[Data extracted from a collection]
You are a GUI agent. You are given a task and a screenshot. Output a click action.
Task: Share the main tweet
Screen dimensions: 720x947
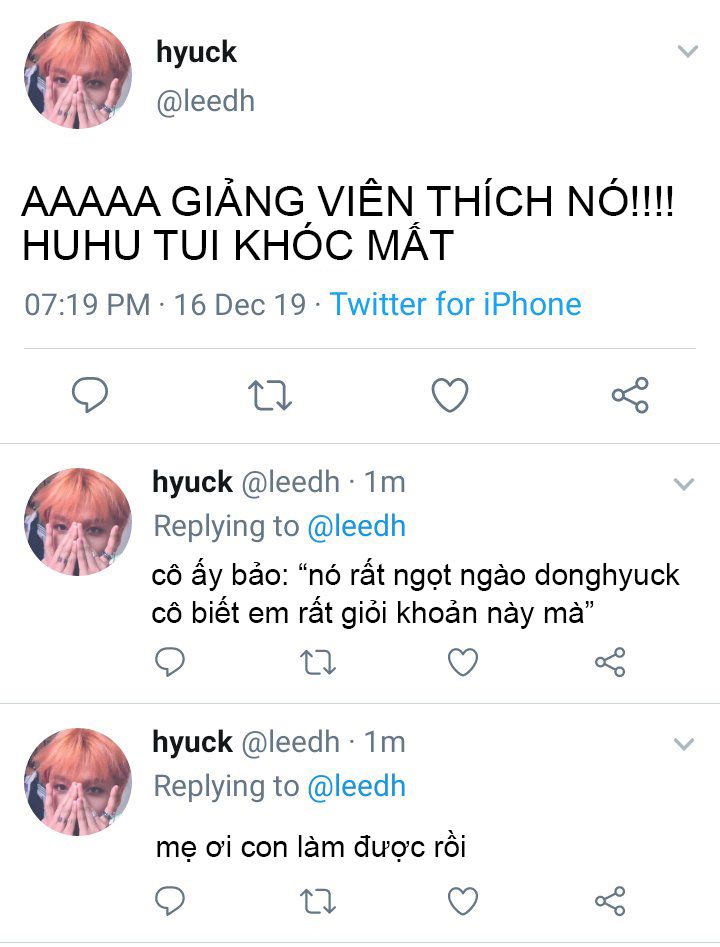coord(630,395)
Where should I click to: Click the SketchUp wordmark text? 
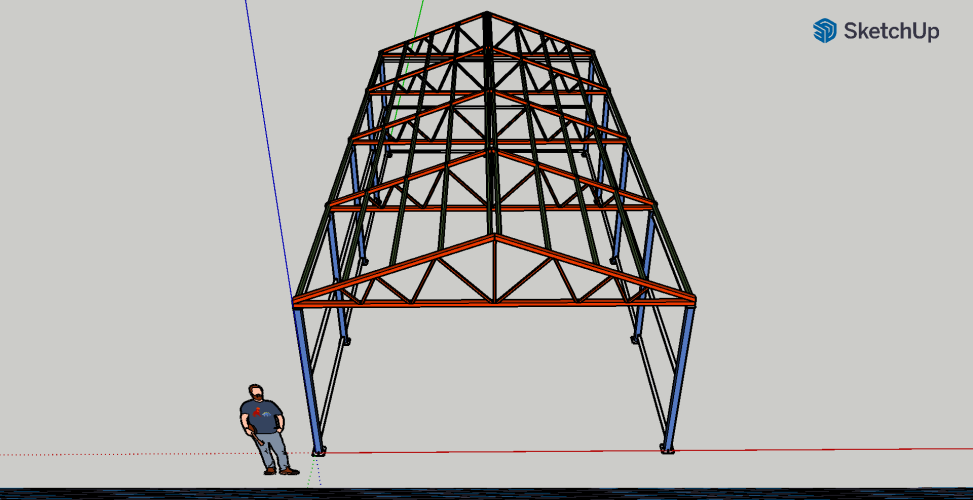(x=891, y=31)
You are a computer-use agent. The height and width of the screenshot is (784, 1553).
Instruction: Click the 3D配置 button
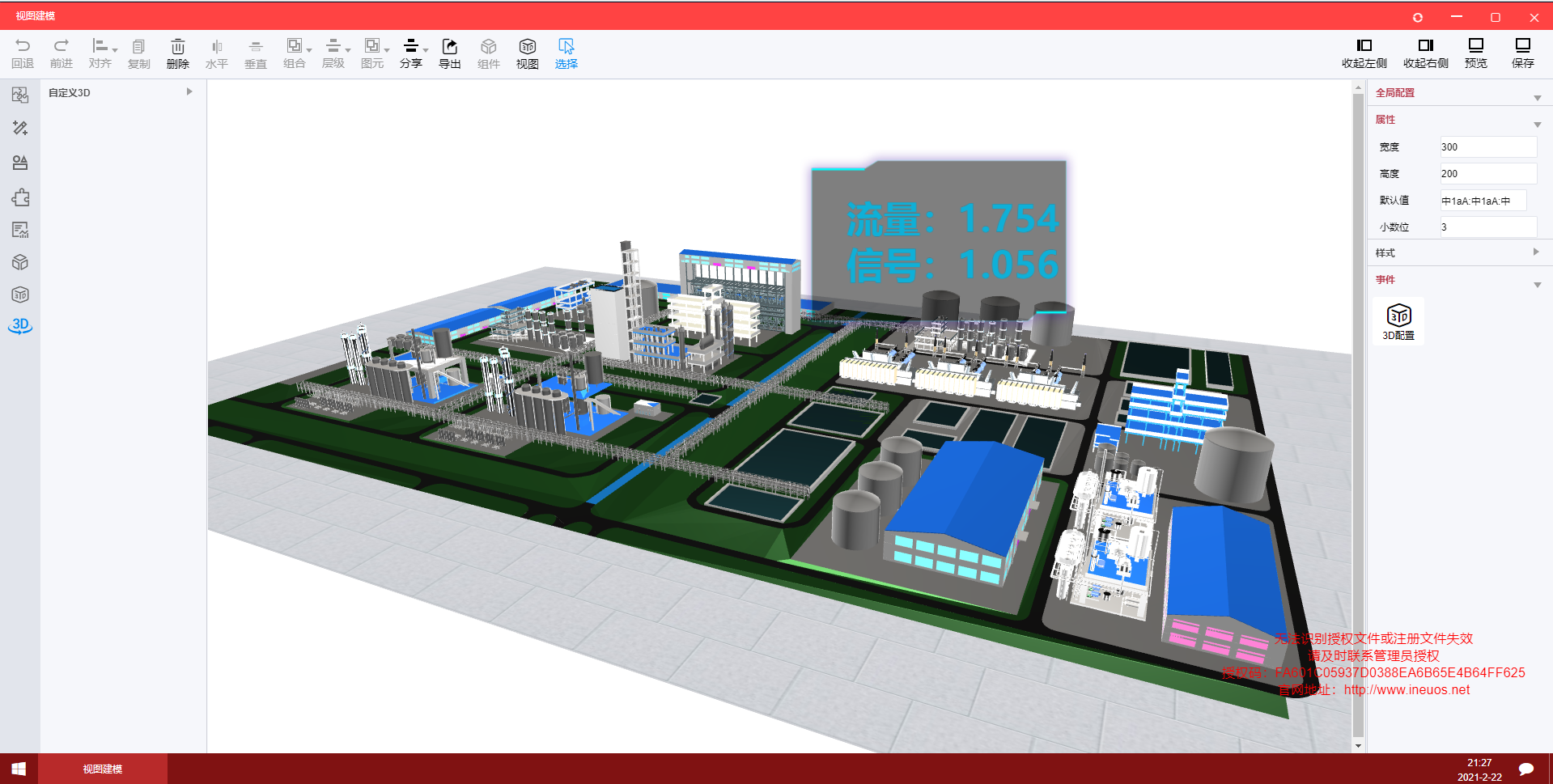click(1398, 321)
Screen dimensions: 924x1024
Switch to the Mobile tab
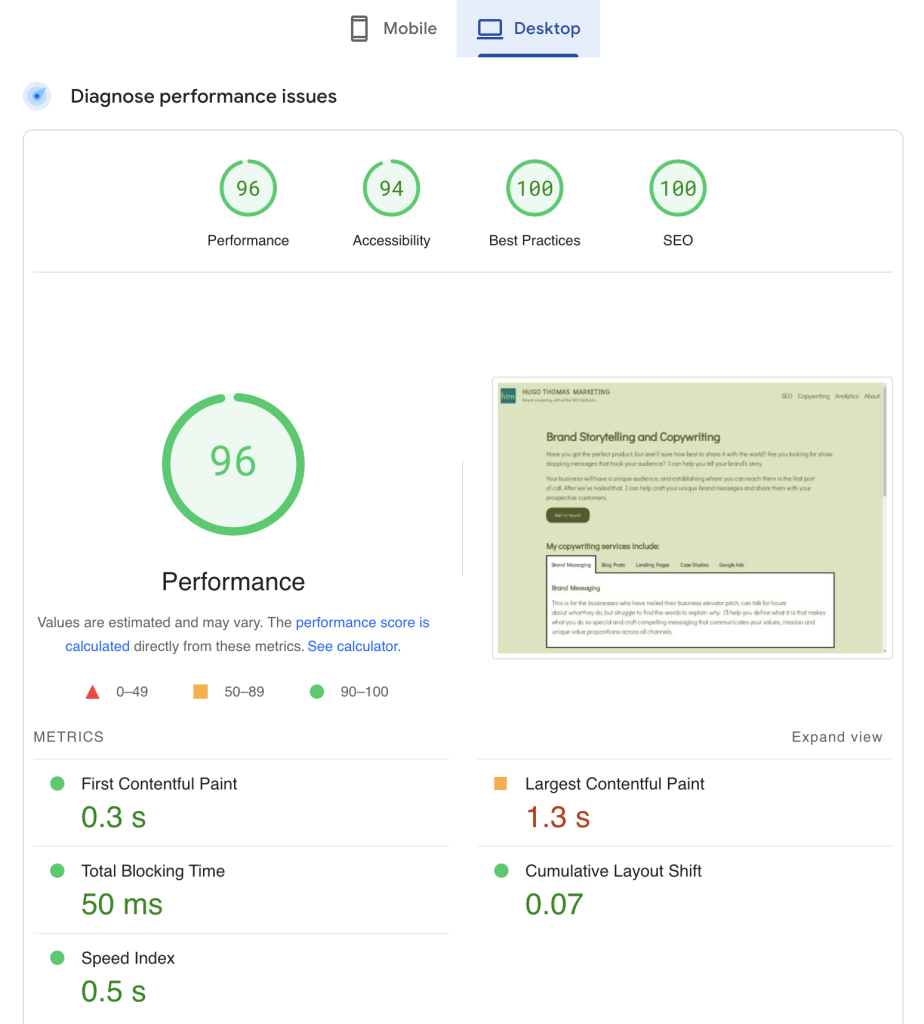click(394, 29)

» **Problem to work on**
Write out exactly the lines from the one containing "Where should I" through the last line of the records above, both ends included, and leave out any pictures.

» **Answer to the exercise**
Where should I click to: Click the SketchUp wordmark text? 
(x=891, y=31)
You are a computer-use agent. The height and width of the screenshot is (784, 1553).
Instruction: Click the 3D配置 button
click(1398, 321)
Screen dimensions: 924x1024
Switch to the Mobile tab
click(394, 29)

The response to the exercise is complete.